Hadoop FileSystem Validation Workstream
Hadoop has a pluggable FileSystem Architecture. 3rd party FileSystems can be enabled for Hadoop by developing a plugin that mediates between the Hadoop FileSystem Interface and the interface of the 3rd Party FileSystem. For those developing a Hadoop FileSystem plugin, there is no comprehensive test library to validate that their plugin creates a Hadoop FileSystem implementation that is Hadoop compatible.
What do we mean by comprehensive? We mean that there is a test for every single operation in the FS Interface that properly tests the expected behavior of the operation given the full variability of its parameters. To create a comprehensive test library, we plan to do the following:
* Focus on the Hadoop 2.0 FS Interface. If possible, create a work stream that would allow testing and validation of the FS 1.0 Interface also.
- This includes an audit of the new Hadoop FS Tests added by Steve Loughran for his Hadoop FS Plugin for SWIFT
* Create tests to fill in the gaps
- Also, create a test strategy for handling Object/Block Stores as Hadoop FileSystems
Once the comprehensive test library is complete, it can then be used by the provider of a 3rd Party FileSystem to verify compatibility with Hadoop by:
- - Passing Functional Validation: Successfully passing the test library that will be created (described above)

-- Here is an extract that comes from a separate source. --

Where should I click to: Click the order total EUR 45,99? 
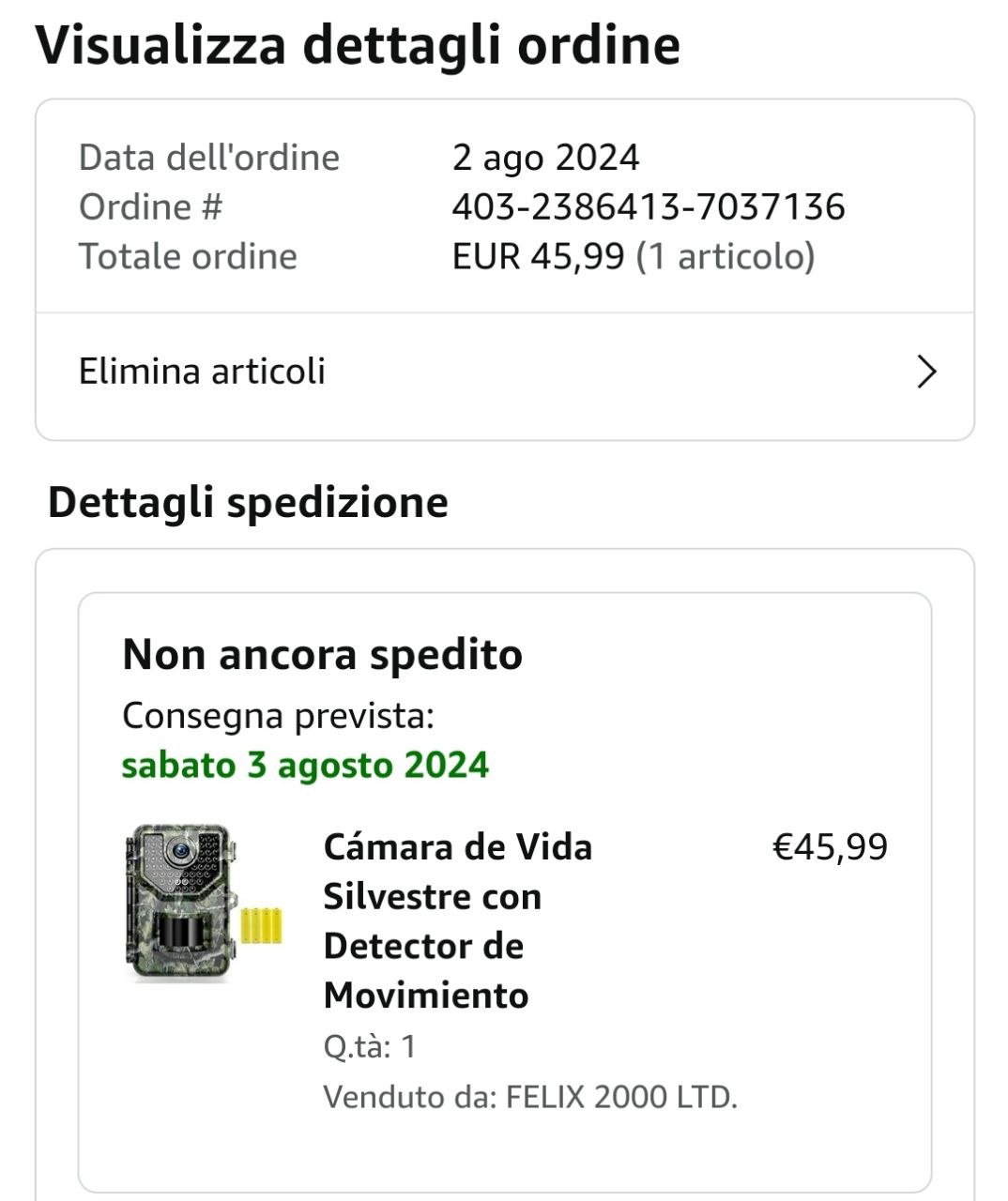click(x=538, y=256)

- Passing Ecosystem Validation: Successfully passing the Hadoop Integration Tests from Apache BigTop
June 25th 2013 - Face to Face meeting at Red Hat in Mountain View. The day before Hadoop Summit. Details/Sign up here - http://hadoop-fs.eventbrite.com/
Work thus far
June 10th 2013 9AM PST via Google Hangout
Attendees: Tim St. Clair, Matt Farrellee, Steve Watt, Jay Vyas, Steve Loughran, Sanjay Radia, Andrew Purtell, Joe Buck, Roman Shaposhnik, Nathan (?)

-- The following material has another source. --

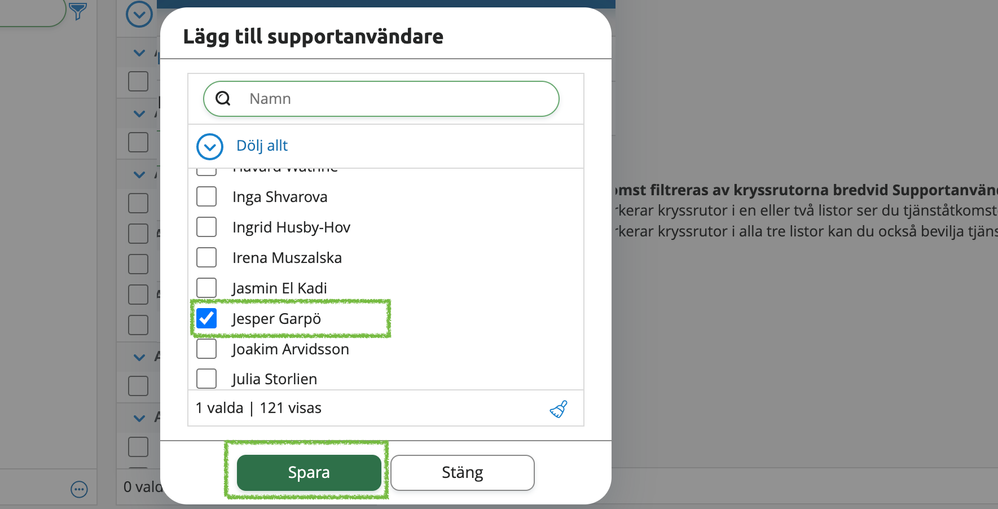Check the Jasmin El Kadi checkbox
Viewport: 998px width, 509px height.
pos(206,288)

- Discussion of the goals of the work
- Steve Loughran to give an update on the Hadoop FS Tests he developed for SWIFT
- Discussion on where people would like to participate
- Validation of the current goals, plus the addition of:
- Create a workstream to identify if Object/Blob stores have unique properties that make them a special case for Test Coverage as a Hadoop FS. Create a strategy for handling Object/Block Stores.
Create a Hadoop 2.0 FileSystem Interface Specification for developers creating plugins as well as additional background for interested users. This should be created as a JavaDoc and managed in JIRA so that it supports proper governance.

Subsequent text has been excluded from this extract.